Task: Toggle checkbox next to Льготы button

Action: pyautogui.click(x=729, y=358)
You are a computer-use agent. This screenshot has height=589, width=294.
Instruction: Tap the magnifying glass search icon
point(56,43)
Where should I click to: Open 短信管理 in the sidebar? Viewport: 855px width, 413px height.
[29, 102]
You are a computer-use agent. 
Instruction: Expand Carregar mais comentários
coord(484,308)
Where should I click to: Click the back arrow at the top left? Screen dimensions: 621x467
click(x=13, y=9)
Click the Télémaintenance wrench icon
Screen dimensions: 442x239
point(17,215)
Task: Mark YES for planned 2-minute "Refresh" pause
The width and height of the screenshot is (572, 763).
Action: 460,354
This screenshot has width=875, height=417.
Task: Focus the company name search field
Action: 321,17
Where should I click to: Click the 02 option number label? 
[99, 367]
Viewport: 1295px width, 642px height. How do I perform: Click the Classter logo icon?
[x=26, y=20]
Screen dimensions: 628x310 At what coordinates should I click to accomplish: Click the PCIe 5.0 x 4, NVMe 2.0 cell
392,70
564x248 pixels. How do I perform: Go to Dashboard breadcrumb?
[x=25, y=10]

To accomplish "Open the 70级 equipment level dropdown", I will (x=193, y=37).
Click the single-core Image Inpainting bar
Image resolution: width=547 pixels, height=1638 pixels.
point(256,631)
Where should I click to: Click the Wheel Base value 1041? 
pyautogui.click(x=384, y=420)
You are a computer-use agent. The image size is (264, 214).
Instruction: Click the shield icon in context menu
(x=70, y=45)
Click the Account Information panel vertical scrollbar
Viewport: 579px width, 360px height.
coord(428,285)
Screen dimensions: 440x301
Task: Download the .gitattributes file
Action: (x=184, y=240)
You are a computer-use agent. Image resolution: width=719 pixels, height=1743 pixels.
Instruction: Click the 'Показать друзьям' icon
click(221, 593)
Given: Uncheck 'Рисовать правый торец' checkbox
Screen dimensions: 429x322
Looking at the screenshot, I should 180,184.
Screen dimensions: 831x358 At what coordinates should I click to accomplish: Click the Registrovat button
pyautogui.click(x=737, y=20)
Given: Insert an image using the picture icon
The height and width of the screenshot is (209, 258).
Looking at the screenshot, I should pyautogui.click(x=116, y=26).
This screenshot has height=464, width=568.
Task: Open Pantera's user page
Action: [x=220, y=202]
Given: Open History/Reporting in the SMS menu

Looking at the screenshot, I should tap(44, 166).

YOUR INSTRUCTIONS: A bare number is required: the count of lines above with the string "computer".

WRITTEN SOLUTION: 4